Well there's really *nothing* the user can do to correct such an error,  
short of hacking the source code and making their own version of the  
page. So it's roughly equivalent to a script error. So probably the  
most appropriate notification would be the same as the UA uses for a  
script error -- e.g. a message in the status bar.

/!\ This form contains errors and cannot be sent properly

> I added a paragraph to the end of the section, but it is a bit vague.

And it's in the wrong place (it should be immediately following the  
diagram), and it contains a stray "take".

How about:
>
> If the form data set contains characters that are outside the  
> submission character set, the UA should inform the user that his  
> submission will be changed. For example, if the user entered "Asbj
örn  
> meget vær så snill og møtes De." in a text field, but the author  
> specified a character set in which the "ö", "æ", "å", and "ø"

Challenge -> Please write out the part of the form-submission message above that begins with "Well there's really" and stops after "a bit vague.".

Raw data ->

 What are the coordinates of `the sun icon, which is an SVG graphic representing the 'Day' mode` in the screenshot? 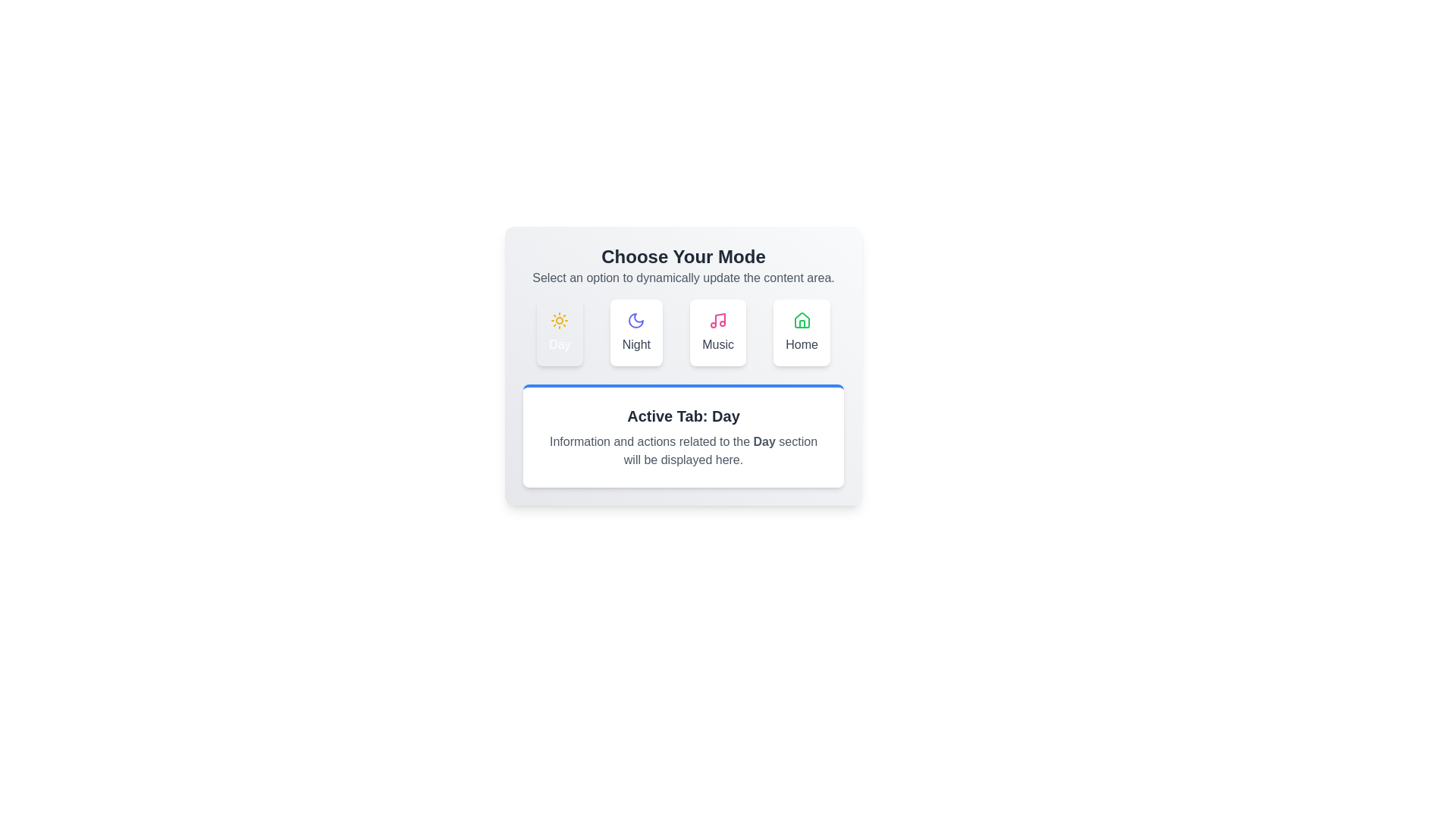 It's located at (559, 320).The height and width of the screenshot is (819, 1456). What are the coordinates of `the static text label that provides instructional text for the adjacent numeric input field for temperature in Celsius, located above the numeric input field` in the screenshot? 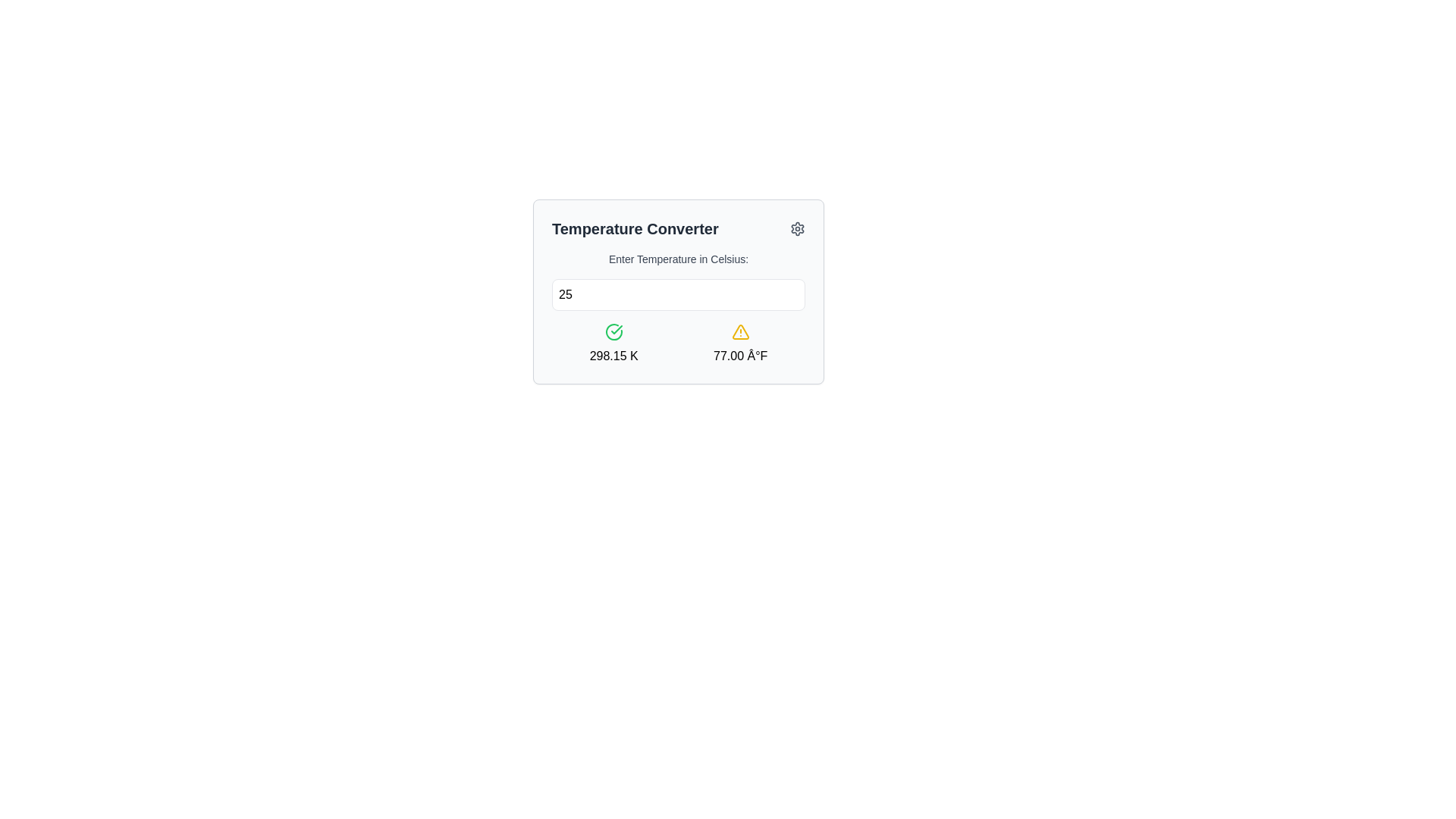 It's located at (677, 259).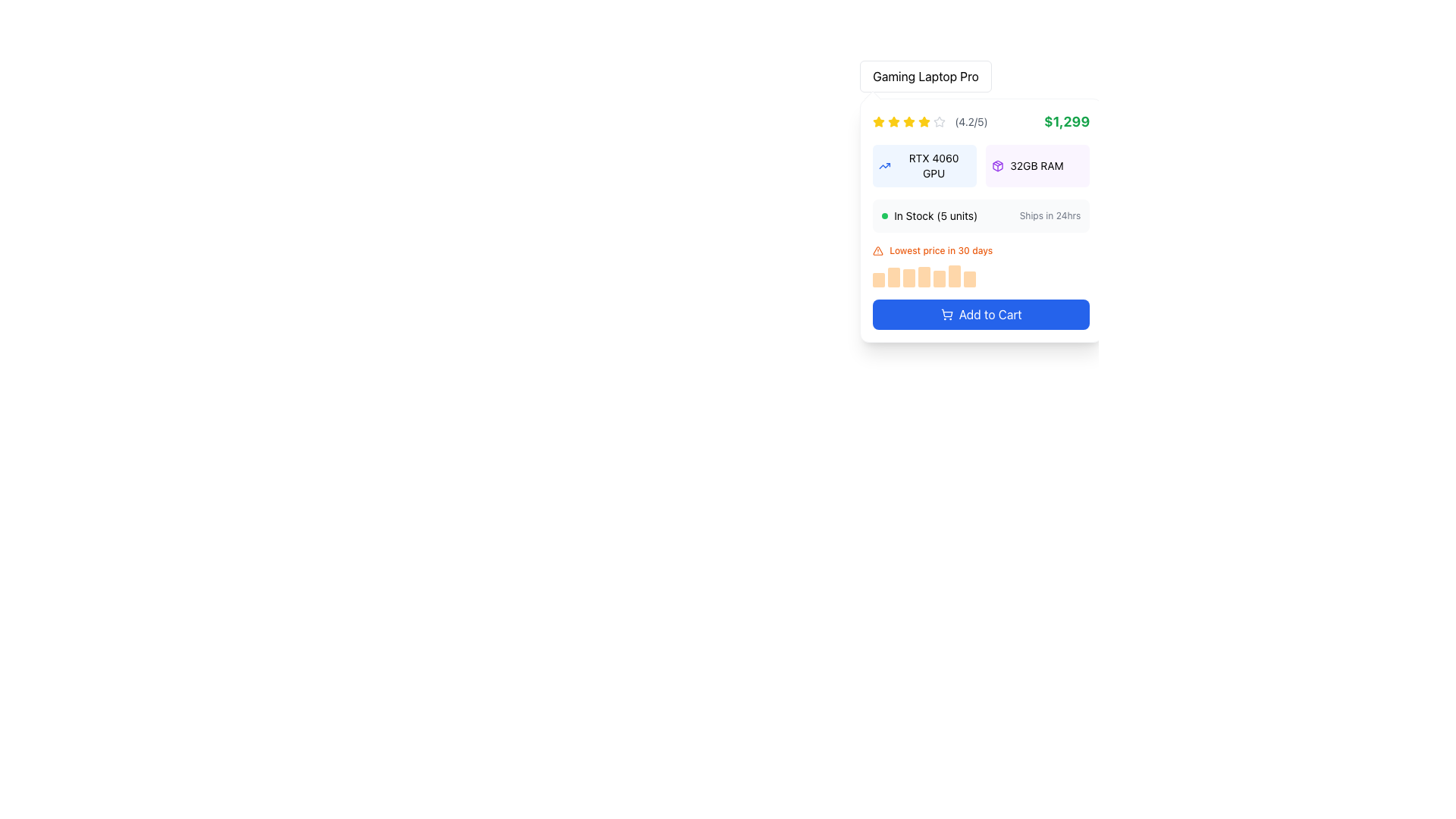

Result for this task ->
Well there's really *nothing* the user can do to correct such an error,  
short of hacking the source code and making their own version of the  
page. So it's roughly equivalent to a script error. So probably the  
most appropriate notification would be the same as the UA uses for a  
script error -- e.g. a message in the status bar.

/!\ This form contains errors and cannot be sent properly

> I added a paragraph to the end of the section, but it is a bit vague.